Sunak may soon rue that comment, which was another attempt to straddle a political divide, in this case between Tory rebels and Johnson loyalists. It is now highly plausible that Johnson could soon remove Sunak from the Treasury. The Prime Minister is known to favour “old, ageing lions” around the cabinet table, not younger and more able rivals. And while Sunak does not now seem to be a political threat, he was once beloved enough that he could conceivably rise again – in January he was the only major UK politician with a positive approval rating.

No 10 will, as one MP puts it, be “dancing a jig” after this week’s news. Johnson has fielded questions on Sunak while beaming, remarking that a minister’s family should be kept out of the headlines “if they possibly can be” – a phrase that condones reports more than it condemns them. 
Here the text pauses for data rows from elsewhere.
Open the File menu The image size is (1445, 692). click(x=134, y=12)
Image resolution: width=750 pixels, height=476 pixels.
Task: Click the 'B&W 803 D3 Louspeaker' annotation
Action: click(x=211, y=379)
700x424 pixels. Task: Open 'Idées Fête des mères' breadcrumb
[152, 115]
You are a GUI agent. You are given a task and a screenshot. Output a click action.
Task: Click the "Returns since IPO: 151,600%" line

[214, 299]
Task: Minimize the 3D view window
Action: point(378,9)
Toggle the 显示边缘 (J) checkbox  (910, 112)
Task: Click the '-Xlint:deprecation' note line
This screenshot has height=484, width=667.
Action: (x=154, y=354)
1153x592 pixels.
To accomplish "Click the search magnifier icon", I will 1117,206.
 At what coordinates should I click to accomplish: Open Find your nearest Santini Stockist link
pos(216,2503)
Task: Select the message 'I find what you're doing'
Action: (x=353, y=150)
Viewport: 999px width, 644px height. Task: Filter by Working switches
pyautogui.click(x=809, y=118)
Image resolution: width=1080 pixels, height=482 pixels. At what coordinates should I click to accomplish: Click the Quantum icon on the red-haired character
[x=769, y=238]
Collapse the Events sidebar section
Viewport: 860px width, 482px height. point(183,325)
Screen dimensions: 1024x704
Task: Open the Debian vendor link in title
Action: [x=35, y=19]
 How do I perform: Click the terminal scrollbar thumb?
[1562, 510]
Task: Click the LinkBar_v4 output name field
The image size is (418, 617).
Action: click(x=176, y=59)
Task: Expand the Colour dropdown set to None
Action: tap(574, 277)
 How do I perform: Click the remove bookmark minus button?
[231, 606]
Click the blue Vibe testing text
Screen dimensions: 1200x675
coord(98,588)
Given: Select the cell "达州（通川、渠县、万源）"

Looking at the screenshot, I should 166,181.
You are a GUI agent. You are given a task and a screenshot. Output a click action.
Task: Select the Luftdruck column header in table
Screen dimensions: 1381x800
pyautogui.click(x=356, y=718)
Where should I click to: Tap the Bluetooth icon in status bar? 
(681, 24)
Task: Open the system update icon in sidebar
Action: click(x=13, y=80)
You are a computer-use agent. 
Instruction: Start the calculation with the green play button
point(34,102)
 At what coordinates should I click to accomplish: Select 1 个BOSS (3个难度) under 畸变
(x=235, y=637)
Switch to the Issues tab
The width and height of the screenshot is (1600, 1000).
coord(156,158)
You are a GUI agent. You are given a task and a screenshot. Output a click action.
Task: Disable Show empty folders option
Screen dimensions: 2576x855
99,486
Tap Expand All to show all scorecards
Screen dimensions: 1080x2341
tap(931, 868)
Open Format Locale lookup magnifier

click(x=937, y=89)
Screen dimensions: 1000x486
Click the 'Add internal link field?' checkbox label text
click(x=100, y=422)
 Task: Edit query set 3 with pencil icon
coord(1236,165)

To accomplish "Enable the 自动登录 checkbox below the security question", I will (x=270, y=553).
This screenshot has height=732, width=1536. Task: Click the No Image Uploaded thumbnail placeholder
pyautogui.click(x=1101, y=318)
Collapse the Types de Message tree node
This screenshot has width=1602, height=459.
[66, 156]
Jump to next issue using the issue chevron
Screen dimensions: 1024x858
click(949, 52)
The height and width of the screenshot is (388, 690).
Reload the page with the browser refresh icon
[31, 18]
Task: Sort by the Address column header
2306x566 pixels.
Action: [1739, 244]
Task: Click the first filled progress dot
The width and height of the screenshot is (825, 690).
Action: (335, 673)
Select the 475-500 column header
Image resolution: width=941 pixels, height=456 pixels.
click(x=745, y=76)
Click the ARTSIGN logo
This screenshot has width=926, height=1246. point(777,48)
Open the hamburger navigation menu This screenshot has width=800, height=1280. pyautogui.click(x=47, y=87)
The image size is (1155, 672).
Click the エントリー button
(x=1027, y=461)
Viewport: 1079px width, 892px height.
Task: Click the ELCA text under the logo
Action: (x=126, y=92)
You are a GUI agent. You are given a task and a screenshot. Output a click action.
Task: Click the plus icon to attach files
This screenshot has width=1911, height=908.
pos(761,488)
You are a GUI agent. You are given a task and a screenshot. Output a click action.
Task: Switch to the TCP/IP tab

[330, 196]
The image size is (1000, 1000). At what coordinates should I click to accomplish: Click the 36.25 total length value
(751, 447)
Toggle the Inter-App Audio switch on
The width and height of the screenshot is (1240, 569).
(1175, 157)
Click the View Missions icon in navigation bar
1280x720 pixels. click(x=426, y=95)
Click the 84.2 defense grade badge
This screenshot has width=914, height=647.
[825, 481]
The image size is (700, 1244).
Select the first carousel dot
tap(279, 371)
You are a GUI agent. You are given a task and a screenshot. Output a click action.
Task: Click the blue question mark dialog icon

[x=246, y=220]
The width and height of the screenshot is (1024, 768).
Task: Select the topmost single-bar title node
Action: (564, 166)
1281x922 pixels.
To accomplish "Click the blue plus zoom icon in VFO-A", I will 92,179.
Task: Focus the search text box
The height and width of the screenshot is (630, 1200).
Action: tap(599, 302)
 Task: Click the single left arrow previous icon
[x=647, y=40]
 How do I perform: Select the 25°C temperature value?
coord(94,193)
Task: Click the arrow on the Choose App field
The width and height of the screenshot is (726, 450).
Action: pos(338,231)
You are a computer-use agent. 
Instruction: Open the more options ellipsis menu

Johnson is, improbably, ascendant within his party once again. His Tory detractors are despondent. “I’m one of those po-faced individuals on the side lines,” a partygate rebel told me. “Is it necessary to rely on the invasion of another country by a despot [for Johnson] to look good? I suppose that’s how it goes: events dear boy, events.” Although, the MP added, hopefully “there’s bound to be something else that crops up”.

That may prove true for Johnson, but it is now hard to see how Sunak’s increasingly ravaged reputation will greatly improve: he cannot, like Johnson, use the international stage to try and change the narrative around him. Having failed to move against the Prime Minister in February, Sunak may soon find Johnson moves against him.